Williams' French team, ASVEL, advanced to the league finals on Saturday by overcoming a 13-point deficit from the first leg of the two-game, aggregate semifinals against Bourges. ASVEL did so without Williams, who was in the concussion protocol after being hit in the head in the May 9 matchup between the two teams.
"We're trying to get some confirmation on what the language is with that and how that would work," Quinn said, "because technically it's a health issue. If she can't travel, she does not play in the game, where do we stand with that?"
The WNBA prioritization rule, negotiated with the players' association as part of the 2020 collective bargaining agreement, goes into effect this season. This year, players must complete their offseason playing obligations before the start of the WNBA's regular season to be eligible. Next season, the deadline will be the beginning of training camp or May 1, whichever comes later.
Most international leagues responded by moving up their seasons, putting players back with their WNBA teams for the preseason. France was the one notable exception, meaning Williams could be the only player who finished last season on a roster prevented from playing in the WNBA. Although her ASVEL teammate Marine Johannes is under contract with the New York Liberty, Johannes isn't subject to the prioritization rule, which applies only to players with more than two years of WNBA experience.
The uncertainty in Williams' case is her availability for the best-of-three finals, which begin Wednesday in Lyon, due to her concussion.
"She'll be evaluated and see," Quinn said. "If she doesn't play, what does the rule say? She can't fly over because of her concussion, so where does the gray area lie in that? We're just waiting and seeing, but crunch time.
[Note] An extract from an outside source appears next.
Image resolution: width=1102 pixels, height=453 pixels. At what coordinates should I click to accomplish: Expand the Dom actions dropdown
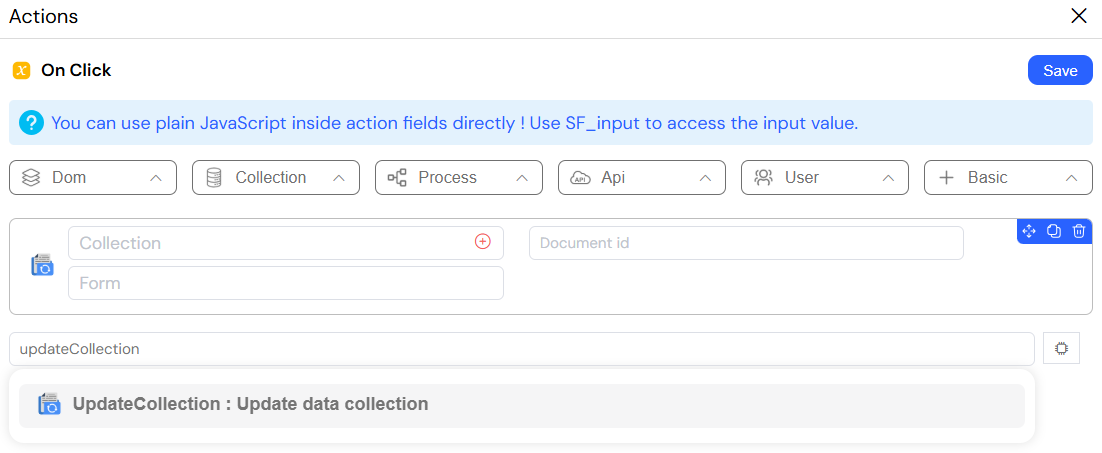[x=93, y=178]
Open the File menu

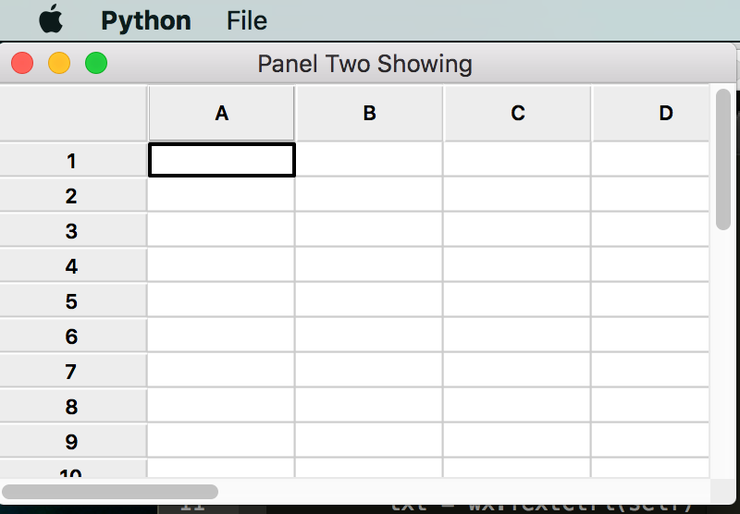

We're kind of moving forward thinking we will not have her.
"Obviously, we lose a lot of defensive prowess and versatility offensively with Gabby, but we'll just find it somewhere else with the group that we have and evaluate there."
Quinn and Storm players Jewell Loyd and Kia Nurse, the latter Williams' teammate at UConn, have been in touch with her in recent days. Quinn said Williams described Saturday's semifinal as a roller coaster. ASVEL did not take over the lead on aggregate until the fourth quarter. Had her team been eliminated, Williams -- a restricted free agent this offseason -- would have been free to re-sign with the Storm with her offseason commitments complete.
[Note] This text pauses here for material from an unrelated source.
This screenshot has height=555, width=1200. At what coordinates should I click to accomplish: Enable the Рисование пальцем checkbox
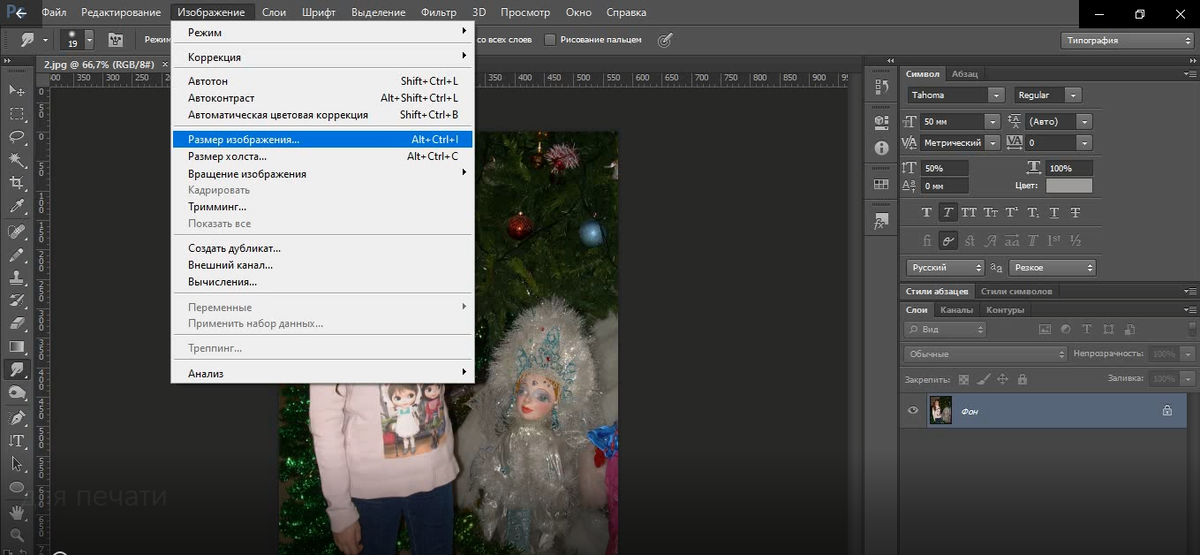click(550, 40)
Williams knew when she joined ASVEL last summer that missing the WNBA season was a possibility.
"I would love to return to the WNBA," she told reporters in September, "but what's best for my career, what the WNBA decided to do with players like me, it's complicated."
For now, Williams and the Storm will have to hope the league agrees with their perspective on whether the concussion prevented her from rejoining the team before the start of the regular season. That decision will, in turn, affect the rest of Seattle's final roster.
The team must make cuts by Thursday's deadline. If Williams can re-sign, the Storm will have only enough cap room to keep 11 players to begin the season. Otherwise, Seattle can keep 12. The Storm currently have 13 players under contract after waiving forward Jasmine Walker on Tuesday.